Let’s circle back to our beginning statistics problem. Again, you may have immediately dismissed the task (and students do too). I’d like you to consider the following true story I tell to target the same learning goal and bring students into their zone of proximal discomfort.

Back in the fall of 2007, I was a college senior and anxiously awaiting the release of the video game Halo 3. As part of a marketing campaign, Mountain Dew offered a 1 in 6 chance of receiving an in-game reward. Thinking with my heart, and not my wallet, my roommate and I purchased 30 two-liter bottles of Mountain Dew in hopes of winning multiple times.

Take a moment: How many prizes do you expect me to win? Can you justify your decision? Will you sign my petition to boycott Mountain Dew on the grounds of their false advertising around a contest 13 years ago?

After opening all the bottles and redeeming the prizes, we had won only twice! In a moment of equal part shame and optimism, we went back to the grocery and purchased another 30 bottles. When all the damage had been done, there were 5 prizes from 60 bottles of Mountain Dew.

Take a moment: Are you suspicious of Mountain Dew’s advertised success rate? Do you have statistical evidence to support your claim? Will you sign my petition now?

Zone of Proximal Discomfort 2

This story brings everyone together (mostly to mock my lack of good fortune and financial irresponsibility), but it creates buy-in, engagement, and statistical conversation. Then we use die to simulate purchasing 60 bottles. Out of the whole class, there is often no one as unlucky as me. Each part of this lesson is designed to reduce stress to the correct amount, increase engagement, start a conversation in an effort to target the reflective function found in the prefrontal cortex.
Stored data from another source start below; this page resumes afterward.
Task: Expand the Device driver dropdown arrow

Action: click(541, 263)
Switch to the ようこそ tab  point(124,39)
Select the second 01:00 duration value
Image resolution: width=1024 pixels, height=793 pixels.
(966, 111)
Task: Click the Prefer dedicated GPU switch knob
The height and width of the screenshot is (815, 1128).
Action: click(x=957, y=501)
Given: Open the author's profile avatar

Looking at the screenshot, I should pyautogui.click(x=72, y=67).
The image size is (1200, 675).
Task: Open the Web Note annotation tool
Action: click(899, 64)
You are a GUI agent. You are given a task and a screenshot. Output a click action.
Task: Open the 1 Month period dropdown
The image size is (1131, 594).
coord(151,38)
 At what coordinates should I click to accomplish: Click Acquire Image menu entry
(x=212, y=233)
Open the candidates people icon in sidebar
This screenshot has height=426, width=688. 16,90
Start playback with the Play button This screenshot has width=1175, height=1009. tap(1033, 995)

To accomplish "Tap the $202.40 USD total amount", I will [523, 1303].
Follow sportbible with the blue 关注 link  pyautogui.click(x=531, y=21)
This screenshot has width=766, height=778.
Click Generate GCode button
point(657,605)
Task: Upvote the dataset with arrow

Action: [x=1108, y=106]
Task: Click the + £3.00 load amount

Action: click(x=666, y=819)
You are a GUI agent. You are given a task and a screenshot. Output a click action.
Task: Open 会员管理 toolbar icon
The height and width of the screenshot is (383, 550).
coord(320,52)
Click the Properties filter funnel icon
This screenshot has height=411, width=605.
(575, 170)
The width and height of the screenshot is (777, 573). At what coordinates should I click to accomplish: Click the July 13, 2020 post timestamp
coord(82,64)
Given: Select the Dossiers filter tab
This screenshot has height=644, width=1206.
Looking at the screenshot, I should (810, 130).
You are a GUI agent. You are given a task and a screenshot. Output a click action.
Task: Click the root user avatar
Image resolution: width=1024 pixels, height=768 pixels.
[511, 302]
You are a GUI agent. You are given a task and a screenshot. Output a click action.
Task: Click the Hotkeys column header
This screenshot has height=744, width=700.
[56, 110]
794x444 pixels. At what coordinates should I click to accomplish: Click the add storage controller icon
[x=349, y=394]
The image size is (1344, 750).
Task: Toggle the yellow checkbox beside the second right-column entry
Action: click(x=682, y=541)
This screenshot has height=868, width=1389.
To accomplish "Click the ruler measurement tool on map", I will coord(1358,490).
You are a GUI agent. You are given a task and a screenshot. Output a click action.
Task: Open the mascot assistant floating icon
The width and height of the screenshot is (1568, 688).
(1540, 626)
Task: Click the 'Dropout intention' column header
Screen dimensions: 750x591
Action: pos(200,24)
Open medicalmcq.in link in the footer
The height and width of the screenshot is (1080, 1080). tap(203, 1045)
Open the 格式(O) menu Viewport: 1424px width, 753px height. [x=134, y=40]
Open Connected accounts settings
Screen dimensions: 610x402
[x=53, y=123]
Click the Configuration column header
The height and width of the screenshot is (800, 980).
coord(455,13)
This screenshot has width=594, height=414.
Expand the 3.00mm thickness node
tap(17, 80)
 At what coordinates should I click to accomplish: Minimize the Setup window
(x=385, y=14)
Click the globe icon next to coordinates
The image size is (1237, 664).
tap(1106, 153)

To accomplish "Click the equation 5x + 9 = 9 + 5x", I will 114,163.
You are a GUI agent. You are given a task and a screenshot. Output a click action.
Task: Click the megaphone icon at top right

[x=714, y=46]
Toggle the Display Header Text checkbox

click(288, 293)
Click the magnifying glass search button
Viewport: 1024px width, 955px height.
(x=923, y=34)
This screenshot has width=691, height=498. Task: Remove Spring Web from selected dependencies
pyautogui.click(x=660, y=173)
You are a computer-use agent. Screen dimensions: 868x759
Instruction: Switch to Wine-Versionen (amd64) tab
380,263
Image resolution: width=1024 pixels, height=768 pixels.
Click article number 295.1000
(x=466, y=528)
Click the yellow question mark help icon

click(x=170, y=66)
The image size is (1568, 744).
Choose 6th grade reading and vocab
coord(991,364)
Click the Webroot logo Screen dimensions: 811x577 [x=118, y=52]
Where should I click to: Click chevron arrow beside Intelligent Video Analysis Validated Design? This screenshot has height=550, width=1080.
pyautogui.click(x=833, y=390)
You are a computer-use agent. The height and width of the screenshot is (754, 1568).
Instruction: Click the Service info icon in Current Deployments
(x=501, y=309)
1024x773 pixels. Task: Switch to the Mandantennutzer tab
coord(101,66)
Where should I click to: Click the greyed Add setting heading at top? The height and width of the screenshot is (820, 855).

Ideally, this is the opposite of downshifting and Neuroteach lists a number of ways to drive a  student into his or her zone of proximal discomfort:

  •     Story-telling
  •     Personal Relevance
  •     Novelty
  •     Making Correct Predictions
  •     Achieving Challenges
  •     Movement
Zone of Proximal Discomfort 3

These strategies, and many others, allow educators to maintain academic rigor while maintaining a classroom culture of growth and learning. By limiting academic stressors, encouraging conversation through story-telling, and using regular low-stakes assessment,  I can create an environment centered on growth, questioning and academic risk-taking.